* Material provided *
════════
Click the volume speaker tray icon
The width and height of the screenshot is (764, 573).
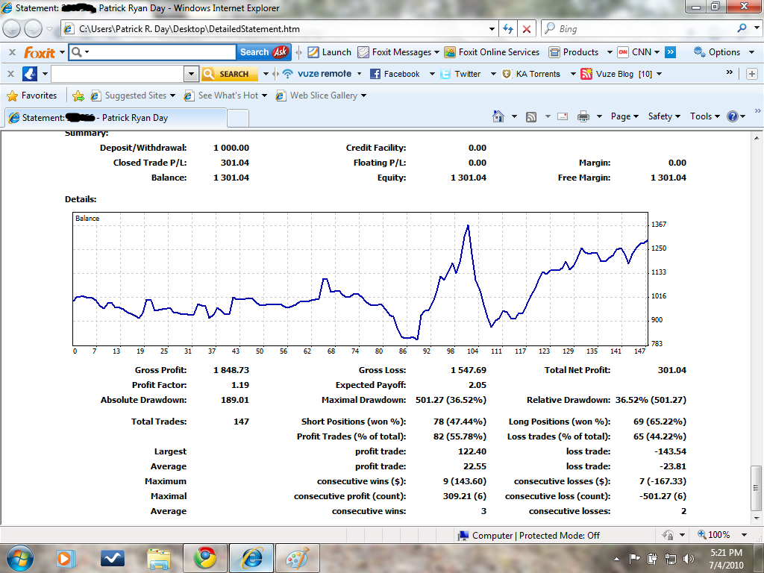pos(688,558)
════════
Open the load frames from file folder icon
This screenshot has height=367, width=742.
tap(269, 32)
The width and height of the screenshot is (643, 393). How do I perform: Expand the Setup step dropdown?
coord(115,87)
════════
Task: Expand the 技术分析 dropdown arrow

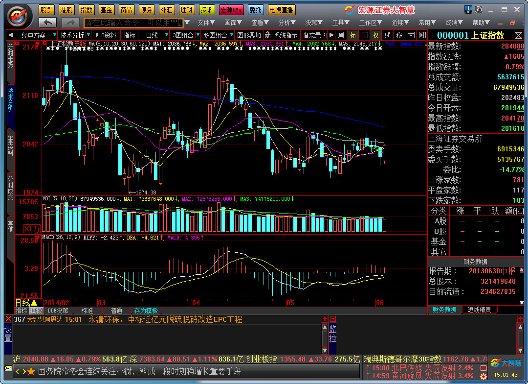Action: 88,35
════════
* Task requirements *
Which lines above hold the string "icon"? Show each of them.

* Response area *
Click the volume speaker tray icon
Open the load frames from file folder icon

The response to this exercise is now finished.